Saved data entries
╔══

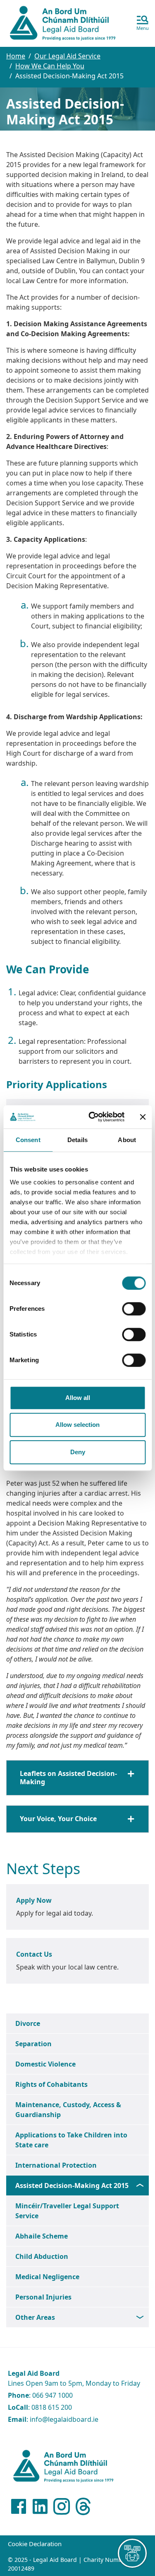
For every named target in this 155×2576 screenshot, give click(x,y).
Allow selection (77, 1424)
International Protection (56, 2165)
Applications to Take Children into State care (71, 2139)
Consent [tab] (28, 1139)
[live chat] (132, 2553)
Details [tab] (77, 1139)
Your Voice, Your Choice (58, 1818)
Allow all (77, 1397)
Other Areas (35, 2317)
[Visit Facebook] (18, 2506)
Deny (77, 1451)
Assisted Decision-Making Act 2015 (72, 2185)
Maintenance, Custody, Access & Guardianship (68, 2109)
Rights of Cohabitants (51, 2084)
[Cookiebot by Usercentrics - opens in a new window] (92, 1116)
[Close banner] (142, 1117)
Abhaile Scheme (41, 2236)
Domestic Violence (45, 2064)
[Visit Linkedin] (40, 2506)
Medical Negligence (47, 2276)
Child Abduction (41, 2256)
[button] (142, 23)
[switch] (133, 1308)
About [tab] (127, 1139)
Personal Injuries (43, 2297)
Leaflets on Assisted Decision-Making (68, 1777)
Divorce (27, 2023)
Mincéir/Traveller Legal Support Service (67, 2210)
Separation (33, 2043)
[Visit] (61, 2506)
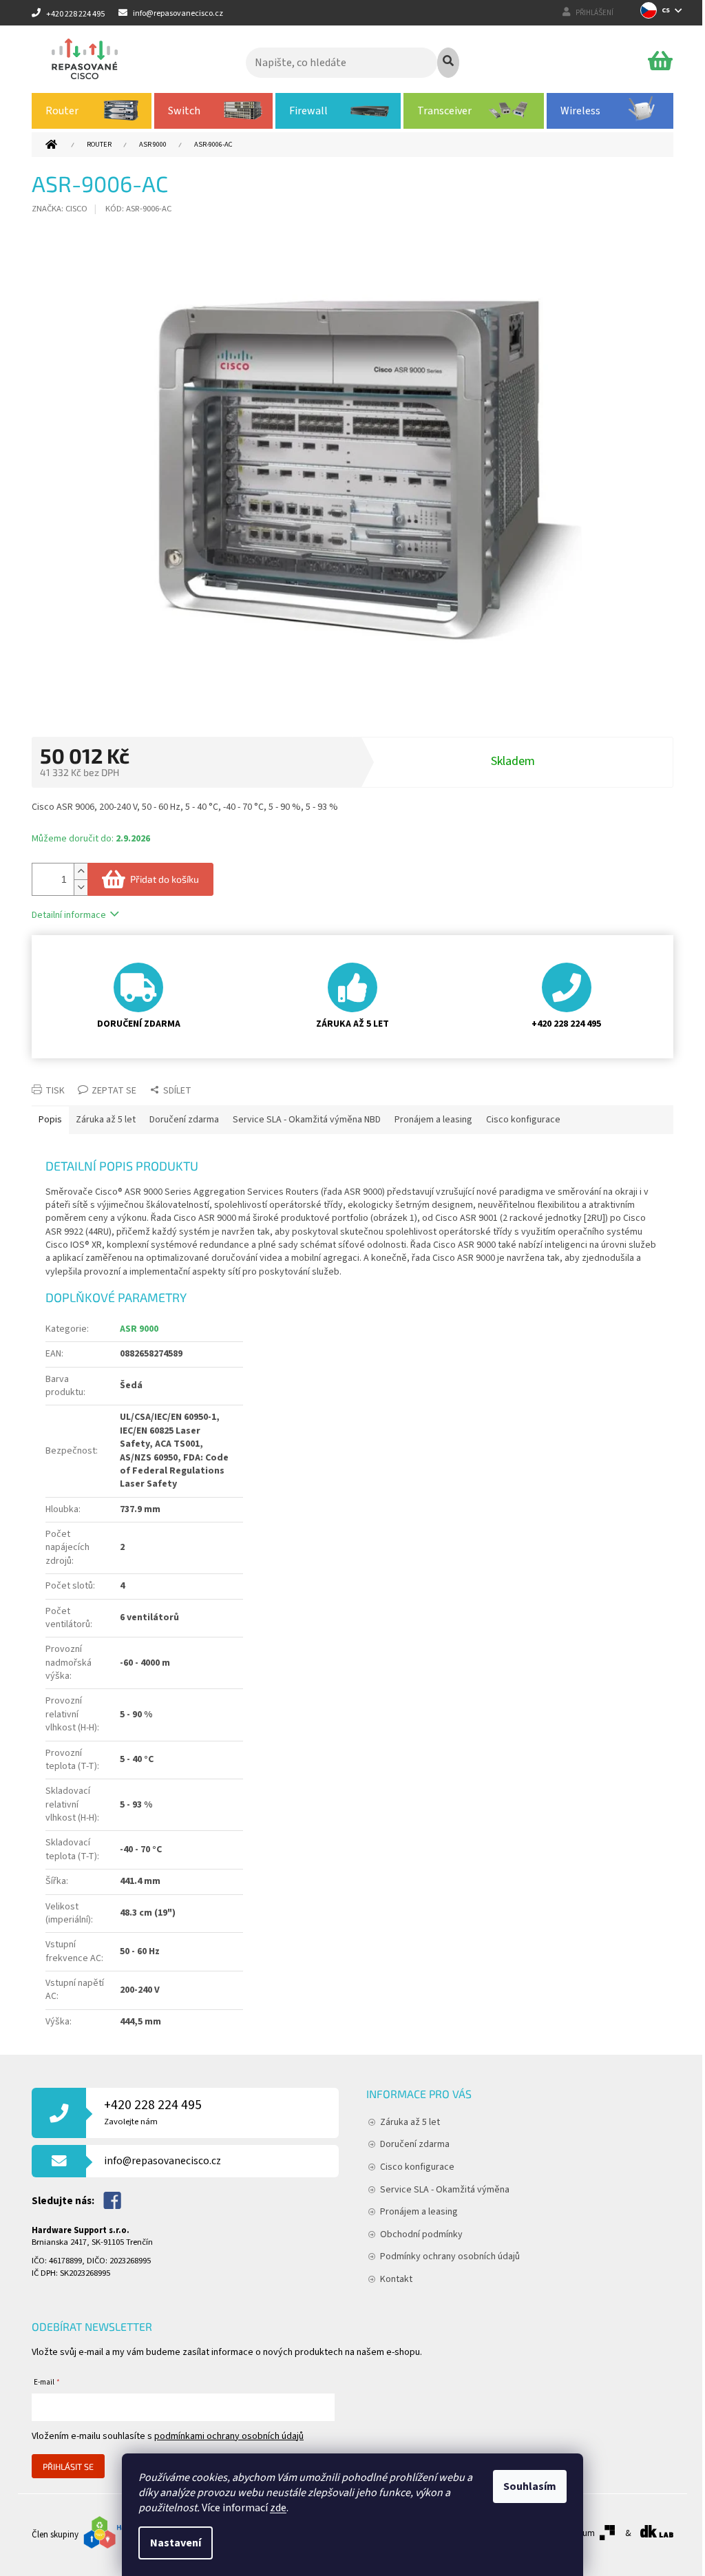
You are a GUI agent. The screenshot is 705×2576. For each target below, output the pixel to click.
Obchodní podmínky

╚══

### What you have to do
Using the entries shown above, reproduce verbatim the lines from the line bearing "Child Abduction (41, 2256)" to the line bearing "[Visit] (61, 2506)", inclusive.

### Exercise solution
Child Abduction (41, 2256)
[button] (142, 23)
[switch] (133, 1308)
About [tab] (127, 1139)
Personal Injuries (43, 2297)
Leaflets on Assisted Decision-Making (68, 1777)
Divorce (27, 2023)
Mincéir/Traveller Legal Support Service (67, 2210)
Separation (33, 2043)
[Visit] (61, 2506)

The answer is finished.